一週間後、わたしたちは新宿に向かいました。

 船井先輩がミニバンを借りて、それで移動しました。レンタカーは作戦を実行するクラブの近くで待機。逃亡用です。そして安木先輩と長野先輩が、わたしと小笠原先輩がペアになって、クラブに向かいます。全員大きな鞄を提げているので少し不自然です。なるべく人に見られないように、そそくさと歩きます。

 入口に立つ茶色い髪を逆立てたサングラスの人にチケットを差し出して、まずは安木先輩と長野先輩が中に入ります。時間差で入ろうと決めているので、わたしたちはもう少し後です。そして何人かクラブに入った後、いよいよ小笠原先輩が行動開始を告げます。

「俺たちもいこーか」

 来た。わたしは唾を呑み、このタイミングで言おうと思っていた言葉を口にしました。

「小笠原先輩」
「なに?」
「好きです」
「うん。俺も好きー」

 ――そうです。小笠原先輩はこういう人でした。わたしは笑いました。そして気恥ずかしさを隠すように、少し大股でクラブに向かいました。

 中に入るとすぐに、色とりどりの光で照らされたステージとその奥のターンテーブルが見えました。ステージの周りにはボックスの座席が配置されています。そして既に人が大勢いて、音楽も流れていました。

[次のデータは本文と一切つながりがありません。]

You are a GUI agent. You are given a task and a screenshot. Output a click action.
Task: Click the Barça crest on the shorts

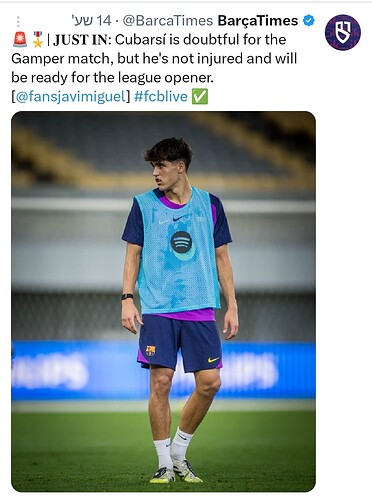tap(150, 350)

 わたしたちはまず暗がりに必要なものを設置して、事前準備を整えました。そして、ターンテーブルに向かいます。途中、長野先輩が安木先輩にしなだれかかる形で座っているのを見つけました。知らない男に声をかけられないための策。安木先輩は役得ですけど、ものすごく嫌そうな顔をしていました。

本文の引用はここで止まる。